Prometheus alert manager failed to start

Hi I’m trying to integrate Prometheus alertmanger with PMM 2.14 and following this document someone shared on this forum

However, Its failing to start the alertmanager . I don’t see any error but It shows that it failed when I look at the status

[root@xxxxx]# systemctl status alertmanager
● alertmanager.service - Alert Manager
Loaded: loaded (/usr/lib/systemd/system/alertmanager.service; enabled; vendor preset: disabled)
Active: failed (Result: start-limit) since Fri 2021-02-05 23:03:13 UTC; 12s ago
Process: 17571 ExecStart=/usr/local/bin/alertmanager --config.file=/etc/alertmanager/alertmanager.yml --storage.path=/data/alertmanager (code=exited, status=1/FAILURE)
Main PID: 17571 (code=exited, status=1/FAILURE)

Feb 05 23:03:13 xxx.systemd[1]: Unit alertmanager.service entered failed state.
Feb 05 23:03:13 xxx. systemd[1]: alertmanager.service failed.
Feb 05 23:03:13 xxx. systemd[1]: alertmanager.service holdoff time over, scheduling restart.
Feb 05 23:03:13 xxx.systemd[1]: Stopped Alert Manager.
Feb 05 23:03:13 xxx systemd[1]: start request repeated too quickly for alertmanager.service
Feb 05 23:03:13 xxx systemd[1]: Failed to start Alert Manager.
Feb 05 23:03:13 xxx systemd[1]: Unit alertmanager.service entered failed state.
Feb 05 23:03:13 xxx systemd[1]: alertmanager.service failed.

alertmanager.yml file

[root@xxx]# cat /etc/alertmanager/alertmanager.yml
global:
resolve_timeout: 5m

route:
group_by: [‘alertname’]
group_wait: 10s
group_interval: 10s
repeat_interval: 1h
receiver: ‘web.hook’
receivers:

  • name: ‘web.hook’
    webhook_configs:
    • url: ‘http://127.0.0.1:5001/
      inhibit_rules:
    • source_match:
      severity: ‘critical’
      target_match:
      severity: ‘warning’
      equal: [‘alertname’, ‘dev’, ‘instance’]

Please suggest !! Any help is appreciated !!

1 Like

Hi Deepthip,

You should verify your systemd unit file /etc/systemd/system/alertmanager.service

Here is an example of a unit file on my installation:

1 Like

Next command can be used for a validation.
systemd-analyze verify /etc/systemd/system/alertmanager.service

Also please notice that PMM 2.14.0 already has “Integrated Alerting” functionality.
It’s disabled by default.

1 Like

Thank adivinho, The issue was since I enable Integrated alerting , the port was already in use , so I had to use a different port. I was able to start it with a different port.

Like you said , I started off using Intergrated Alerting but heard from the support that its not GA and still a technical preview and is not ready for production servers. Even otherwise, I’m struggling to make all the alerts work with Integrated Alerting. Like for eg. I get alerted when mysql is down but not for OS level alerts like CPU, Memory etc. I’m using the built in templates for now .

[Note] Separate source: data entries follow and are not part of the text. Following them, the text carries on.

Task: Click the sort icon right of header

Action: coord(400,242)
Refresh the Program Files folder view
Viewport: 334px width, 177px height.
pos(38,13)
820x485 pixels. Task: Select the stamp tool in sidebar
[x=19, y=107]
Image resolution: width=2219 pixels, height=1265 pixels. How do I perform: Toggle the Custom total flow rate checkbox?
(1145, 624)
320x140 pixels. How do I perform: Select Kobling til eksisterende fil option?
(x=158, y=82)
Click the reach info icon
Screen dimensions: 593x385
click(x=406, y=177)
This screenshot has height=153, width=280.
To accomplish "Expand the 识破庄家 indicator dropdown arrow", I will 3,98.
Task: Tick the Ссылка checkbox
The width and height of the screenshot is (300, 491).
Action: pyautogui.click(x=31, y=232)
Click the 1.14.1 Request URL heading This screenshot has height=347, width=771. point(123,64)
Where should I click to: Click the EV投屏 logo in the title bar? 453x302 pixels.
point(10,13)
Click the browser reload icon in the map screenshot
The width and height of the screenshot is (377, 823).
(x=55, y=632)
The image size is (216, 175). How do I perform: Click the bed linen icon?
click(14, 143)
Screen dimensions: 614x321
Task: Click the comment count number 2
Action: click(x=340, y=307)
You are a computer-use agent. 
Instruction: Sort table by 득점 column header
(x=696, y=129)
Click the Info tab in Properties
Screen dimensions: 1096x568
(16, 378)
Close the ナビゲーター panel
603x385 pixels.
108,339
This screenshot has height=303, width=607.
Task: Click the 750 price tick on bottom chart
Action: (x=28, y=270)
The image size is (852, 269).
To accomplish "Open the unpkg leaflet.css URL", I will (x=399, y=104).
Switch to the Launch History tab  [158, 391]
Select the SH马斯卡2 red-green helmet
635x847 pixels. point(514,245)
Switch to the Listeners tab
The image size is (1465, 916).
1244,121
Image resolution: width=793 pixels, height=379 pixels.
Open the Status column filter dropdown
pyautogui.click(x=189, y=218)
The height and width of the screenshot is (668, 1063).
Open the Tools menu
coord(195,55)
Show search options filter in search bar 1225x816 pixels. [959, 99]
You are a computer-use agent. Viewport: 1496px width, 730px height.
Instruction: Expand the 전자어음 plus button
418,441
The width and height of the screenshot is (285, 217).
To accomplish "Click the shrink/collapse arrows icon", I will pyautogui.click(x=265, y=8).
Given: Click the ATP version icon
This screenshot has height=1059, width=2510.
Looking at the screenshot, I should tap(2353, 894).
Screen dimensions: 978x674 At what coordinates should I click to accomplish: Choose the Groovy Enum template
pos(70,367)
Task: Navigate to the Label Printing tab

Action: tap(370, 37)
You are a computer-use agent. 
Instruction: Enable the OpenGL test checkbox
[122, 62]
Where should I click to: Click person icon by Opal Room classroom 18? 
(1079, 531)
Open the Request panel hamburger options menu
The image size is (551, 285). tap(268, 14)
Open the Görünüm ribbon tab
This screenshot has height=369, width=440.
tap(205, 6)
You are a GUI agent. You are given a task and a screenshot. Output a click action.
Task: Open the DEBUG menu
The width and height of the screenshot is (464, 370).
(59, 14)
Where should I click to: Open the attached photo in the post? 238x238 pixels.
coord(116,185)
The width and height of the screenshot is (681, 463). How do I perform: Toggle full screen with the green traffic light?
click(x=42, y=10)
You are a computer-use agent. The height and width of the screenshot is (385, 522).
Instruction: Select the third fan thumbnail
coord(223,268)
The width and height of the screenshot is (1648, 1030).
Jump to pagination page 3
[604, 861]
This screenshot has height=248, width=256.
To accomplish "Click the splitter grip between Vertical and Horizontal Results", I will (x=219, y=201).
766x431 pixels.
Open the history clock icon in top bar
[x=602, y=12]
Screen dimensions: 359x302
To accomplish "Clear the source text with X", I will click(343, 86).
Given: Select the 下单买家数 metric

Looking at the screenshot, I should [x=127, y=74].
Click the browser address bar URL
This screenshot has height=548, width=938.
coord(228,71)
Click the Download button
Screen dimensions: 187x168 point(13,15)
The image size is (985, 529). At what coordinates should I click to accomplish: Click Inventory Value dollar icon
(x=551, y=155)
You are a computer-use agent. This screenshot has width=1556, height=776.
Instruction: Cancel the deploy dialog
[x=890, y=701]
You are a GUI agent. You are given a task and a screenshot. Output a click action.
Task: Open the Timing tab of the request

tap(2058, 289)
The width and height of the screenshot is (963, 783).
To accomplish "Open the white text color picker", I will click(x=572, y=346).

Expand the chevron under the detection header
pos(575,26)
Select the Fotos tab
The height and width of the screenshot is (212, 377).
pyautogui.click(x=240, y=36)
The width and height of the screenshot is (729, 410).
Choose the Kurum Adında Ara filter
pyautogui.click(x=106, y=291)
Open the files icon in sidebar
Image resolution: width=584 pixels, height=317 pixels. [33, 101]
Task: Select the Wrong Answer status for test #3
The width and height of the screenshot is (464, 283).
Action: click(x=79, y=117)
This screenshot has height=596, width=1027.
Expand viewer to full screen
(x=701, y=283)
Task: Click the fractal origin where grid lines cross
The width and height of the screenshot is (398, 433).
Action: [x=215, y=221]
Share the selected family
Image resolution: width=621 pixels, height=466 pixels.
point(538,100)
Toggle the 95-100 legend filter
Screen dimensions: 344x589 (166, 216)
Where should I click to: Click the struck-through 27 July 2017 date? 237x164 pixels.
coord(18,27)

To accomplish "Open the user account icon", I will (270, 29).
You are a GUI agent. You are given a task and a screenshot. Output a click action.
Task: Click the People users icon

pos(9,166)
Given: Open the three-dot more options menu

Have you been using it ? if yes , how did it go for you ? Please suggest what I’m missing that I can’t get alerted for OS level alerts .

1 Like

There is an issue with alerts for symbol “less than”.
You may check if your alert rules are affected by next command
docker exec -it <pmm-server-docker-name> /usr/bin/grep -r lt /etc/ia/rules/

e.g.

So build-in template “Node out of memory” isn’t working due to the issue. But other node templates have to work.

1 Like

Understood . One more thing I forgot to mention above is I’m not using a docker. I’m using the AWS AMI provided from the market place and I’m monitoring Aurora MySQL clusters. So it has to get the OS related information via the cloudmetrics . I checked and I think enhanced monitoring is turned on for the RDS instances . Anything else I could be missing here ? Is Integrated alerting even supposed to be working for AWS RDS Instances being monitored by AWS AMI from market place ? So far I do not have any custom alerts . I’m still working around with Built in alerts

1 Like

You may check collected RDS metrics in Explore.
count by (__name__) ({__name__=~"rdsosmetrics_.*", node_name="rds-mysql57"})

We have got an RDS instance that is monitored by our PMM demo instance. Here is a link to the site.

1 Like

Got it ! Is this normal for the RDS hosts that are being monitored to have some graphs as no data returned . Please note that this node is being monitored and returned results from you query above .

1 Like

The reason I ask is , I still can’t get the CPU alerts no matter how low I set the threshold. So . just wondering if it has to do anything with the “CPU saturation and max core usage graph”

1 Like

You may use the attached alert template that is based on RDS metric node_cpu_average.
It can be added on the tab “Alert Rule Templates” and used for creating alert rule on the tab “Alert Rules”.

rds_cpu.txt (691 Bytes)

1 Like

Awesome !! This helped ! I was finally able to get the CPU alerts . Thanks much adivinho !!

On the same note ,can you suggest on the below ?

  1. So am I correct to assume that some of the in-built alert templates may not work for RDS mysql environments ?

  2. Can you please share any other alert templates for RDS, such as Out of memory, replication for MySQL etc .

  3. Can you point me to any sources explaining the RDS metrics that might be useful in building the alerts

  4. Finally how can I make these alerts appear in a more human readable format

Thanks again !!

1 Like

Mainly all metrics names are equal for rds exporter and node, mysqld exporters.
But there is an exception for CPU usage. I will create a ticket for making build-in template “Node high CPU load” compatible with RDS metrics.
Other templates use compatible expressions.

We have to wait the next release when the issue is solved. It’s pretty hard to invent an alert without using symbol “less then”.

You may find metric names and descriptions in next test data files for rds_exporter.

It will be changed in future releases.

1 Like

Understood ! Thanks adivinho

1 Like